┌──
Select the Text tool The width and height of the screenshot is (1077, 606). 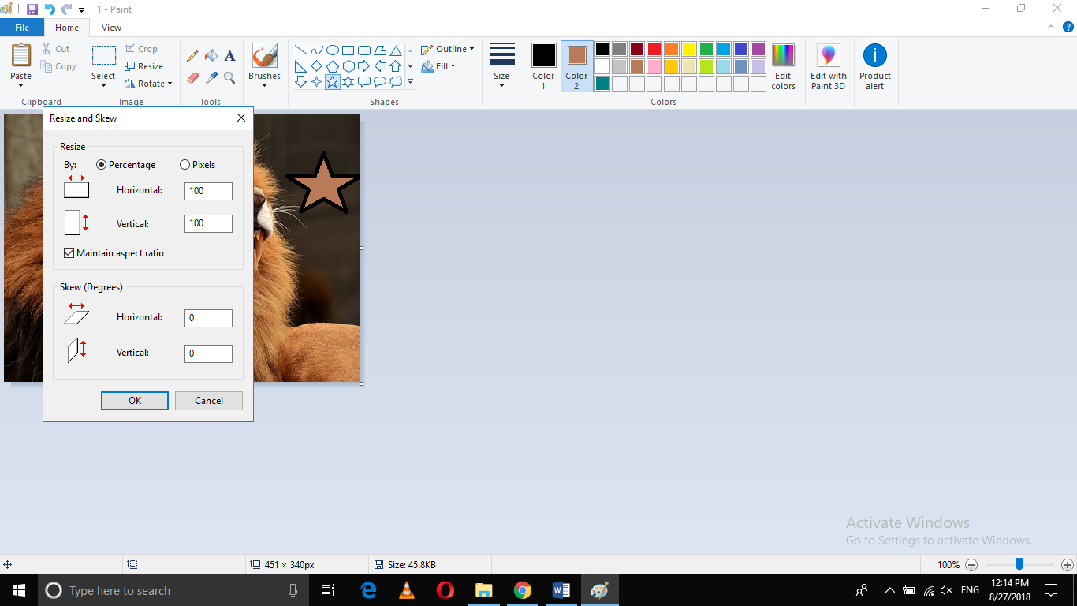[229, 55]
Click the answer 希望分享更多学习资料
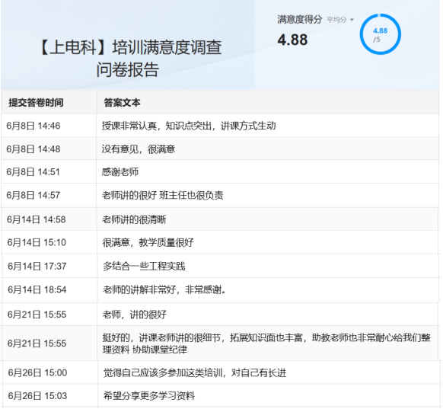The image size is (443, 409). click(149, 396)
└──
┌──
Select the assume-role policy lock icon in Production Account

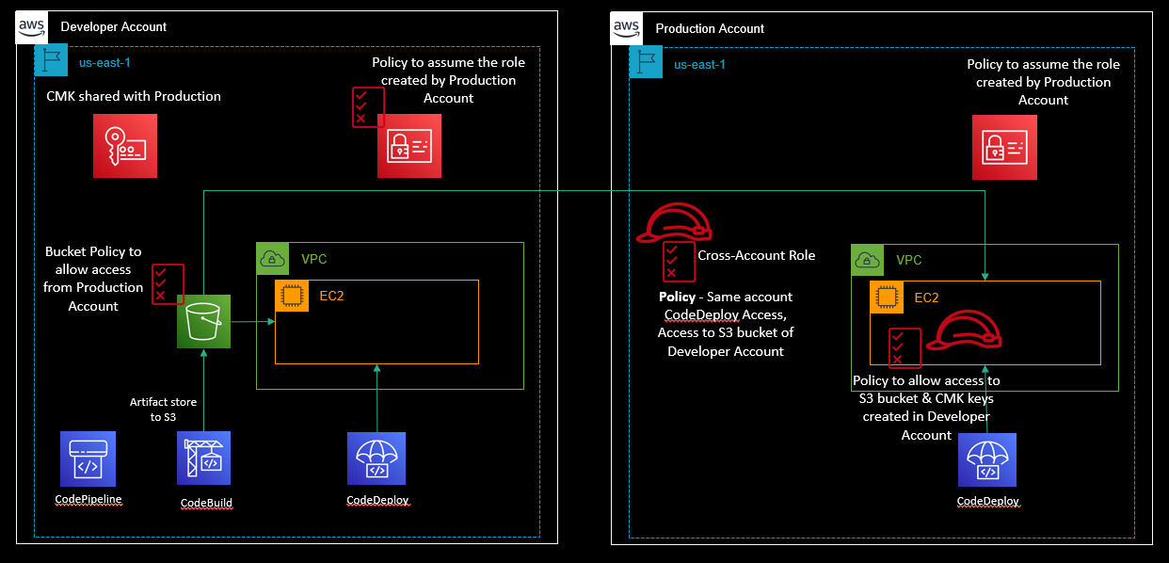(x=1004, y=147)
└──
Copy the records between the lines containing "Select the assume-role" and "(x=1004, y=147)", inclusive, reproducing them verbatim and omitting any pictures.

## RESULT BELOW
Select the assume-role policy lock icon in Production Account

(x=1004, y=147)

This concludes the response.